Entlastung durch elektronische Patientenakte
Wie digitale pflegerische Versorgung der Zukunft aussehen kann, weiß Dr. Irmgard Landgraf aus Berlin. Die Internistin wurde bereits mehrfach für ihre digitale Arbeit in einem Berliner Pflegeheim ausgezeichnet. Als niedergelassene Ärztin betreut sie dort rund 150 Pflegeheimbewohner. Schon heute nutzen sie und die Pflegekräfte eine elektronische Pflegeakte, auf die alle Beteiligten Zugriff haben.
„In der elektronischen Pflegeheimakte ist jeder mit wenigen Klicks über Gesundheitszustand und Behandlungen der einzelnen Pflegeheimbewohner gut informiert. Das erhöht die Patientensicherheit sehr“, so die Internistin und ergänzt: „Durch unsere zeitnahe digitale Kommunikation bin ich außerdem als Ärztin immer frühzeitig über alle Beschwerden meiner Patienten informiert und kann sehr schnell intervenieren, auch ohne Hausbesuch.

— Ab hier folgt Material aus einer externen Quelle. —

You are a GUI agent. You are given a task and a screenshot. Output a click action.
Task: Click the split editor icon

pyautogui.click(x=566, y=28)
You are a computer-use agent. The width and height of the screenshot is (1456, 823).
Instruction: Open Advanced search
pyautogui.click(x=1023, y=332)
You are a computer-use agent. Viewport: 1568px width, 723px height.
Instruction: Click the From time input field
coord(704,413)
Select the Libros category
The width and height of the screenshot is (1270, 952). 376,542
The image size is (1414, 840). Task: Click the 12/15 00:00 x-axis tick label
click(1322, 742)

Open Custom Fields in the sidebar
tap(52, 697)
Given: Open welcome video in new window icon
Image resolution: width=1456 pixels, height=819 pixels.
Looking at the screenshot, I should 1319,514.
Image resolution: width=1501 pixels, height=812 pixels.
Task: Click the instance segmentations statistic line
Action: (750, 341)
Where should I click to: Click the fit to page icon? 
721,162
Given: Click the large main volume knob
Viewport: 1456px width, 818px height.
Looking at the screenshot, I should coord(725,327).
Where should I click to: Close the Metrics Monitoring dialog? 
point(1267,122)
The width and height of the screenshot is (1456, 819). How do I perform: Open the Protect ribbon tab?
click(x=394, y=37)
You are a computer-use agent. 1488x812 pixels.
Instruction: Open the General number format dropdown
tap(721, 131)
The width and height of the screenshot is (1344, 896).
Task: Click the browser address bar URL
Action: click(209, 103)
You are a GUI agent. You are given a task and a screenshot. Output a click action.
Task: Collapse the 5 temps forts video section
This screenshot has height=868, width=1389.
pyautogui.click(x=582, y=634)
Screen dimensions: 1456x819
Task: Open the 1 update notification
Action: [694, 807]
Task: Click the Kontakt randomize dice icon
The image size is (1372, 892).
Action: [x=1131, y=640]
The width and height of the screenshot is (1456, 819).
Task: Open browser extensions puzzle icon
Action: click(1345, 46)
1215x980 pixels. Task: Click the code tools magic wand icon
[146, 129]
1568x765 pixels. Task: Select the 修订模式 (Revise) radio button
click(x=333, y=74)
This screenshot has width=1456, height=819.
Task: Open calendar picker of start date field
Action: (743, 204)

Dadurch können wir Krankenhauseinweisungen deutlich reduzieren.“ Diese Art der Zusammenarbeit sei für Pflegekräfte sehr befriedigend. „Sie arbeiten Augenhöhe mit mir zusammen, wissen, wie sehr ich ihre Arbeit wertschätze und können sicher sein, dass alle ihre Informationen nicht nur bei mir ankommen, sondern ich darauf auch umgehend reagiere“, sagt Landgraf. Ein schöner Nebeneffekt: Der Krankenstand bei Pflegekräften in der Einrichtung ist unterdurchschnittlich niedrig, die Fluktuation extrem gering.